- _Input for this task_
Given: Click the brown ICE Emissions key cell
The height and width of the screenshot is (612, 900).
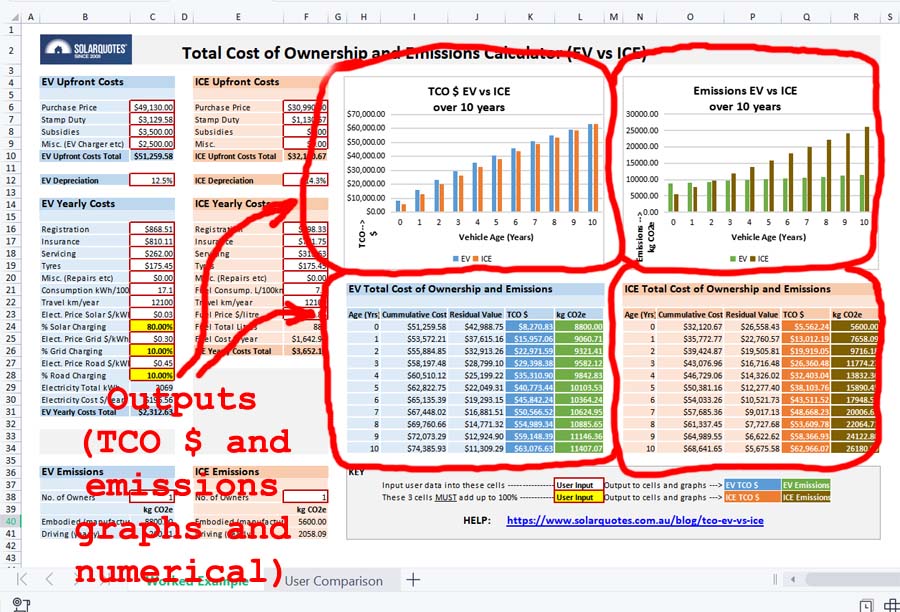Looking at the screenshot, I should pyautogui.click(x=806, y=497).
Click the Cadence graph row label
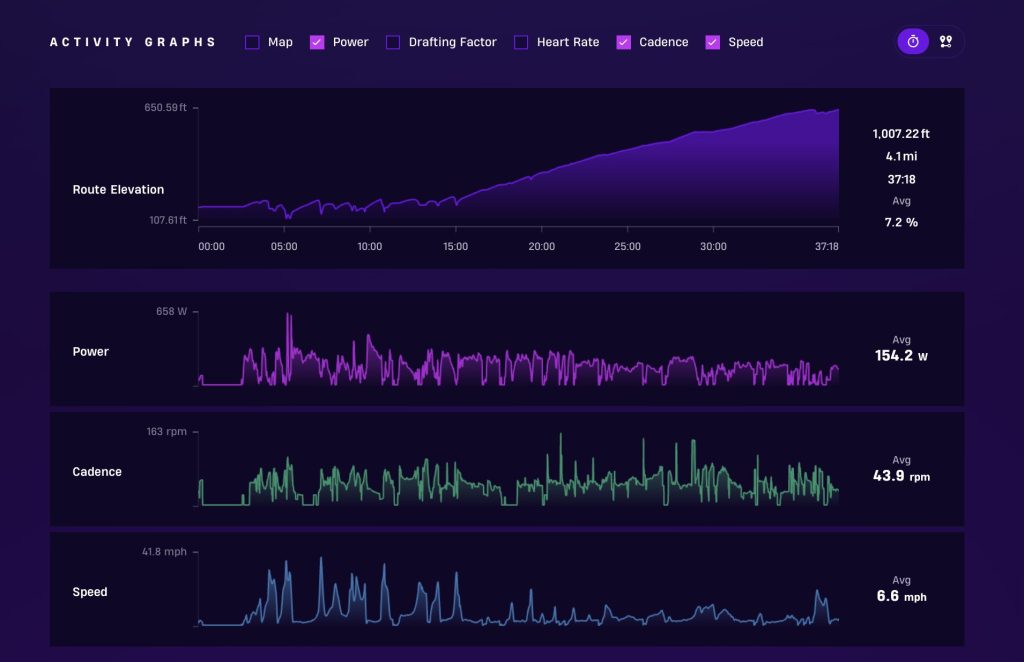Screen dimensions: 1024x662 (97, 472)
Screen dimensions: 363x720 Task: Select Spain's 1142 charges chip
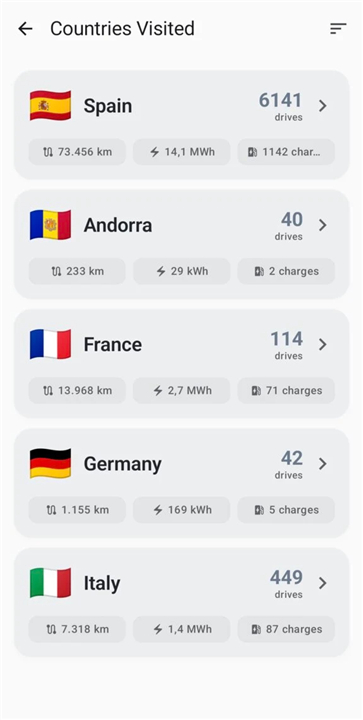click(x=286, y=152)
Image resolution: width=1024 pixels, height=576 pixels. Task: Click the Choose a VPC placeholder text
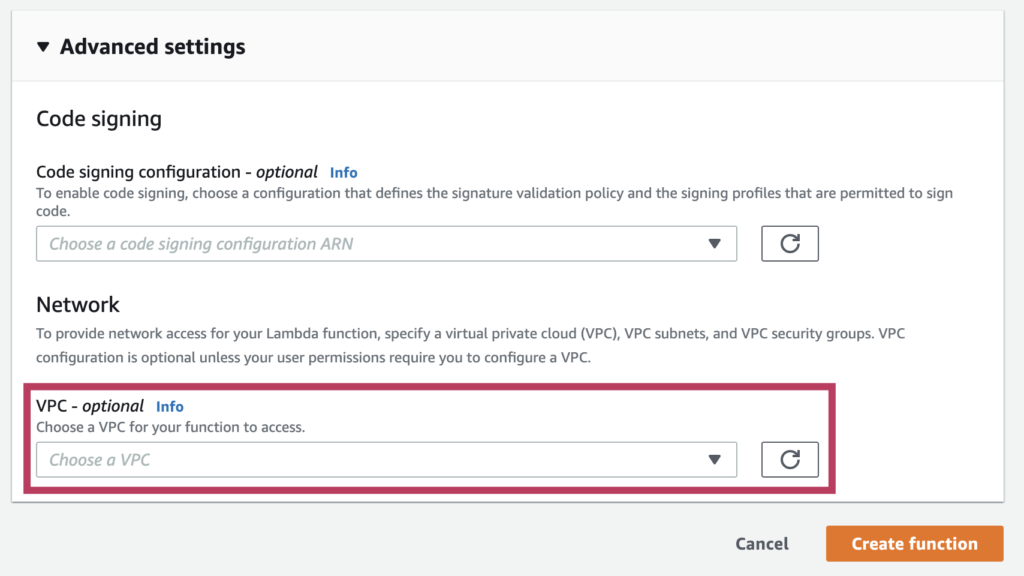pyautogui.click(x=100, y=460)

- _To do_
Please output only the lines running from the one that holds "Click the Cadence graph row label" through the last line of the entries, both ends included, without any images.

- _Written solution_
Click the Cadence graph row label
Screen dimensions: 1024x662 (97, 472)
Screen dimensions: 363x720 Task: Select Spain's 1142 charges chip
click(x=286, y=152)
Image resolution: width=1024 pixels, height=576 pixels. Task: Click the Choose a VPC placeholder text
pyautogui.click(x=100, y=460)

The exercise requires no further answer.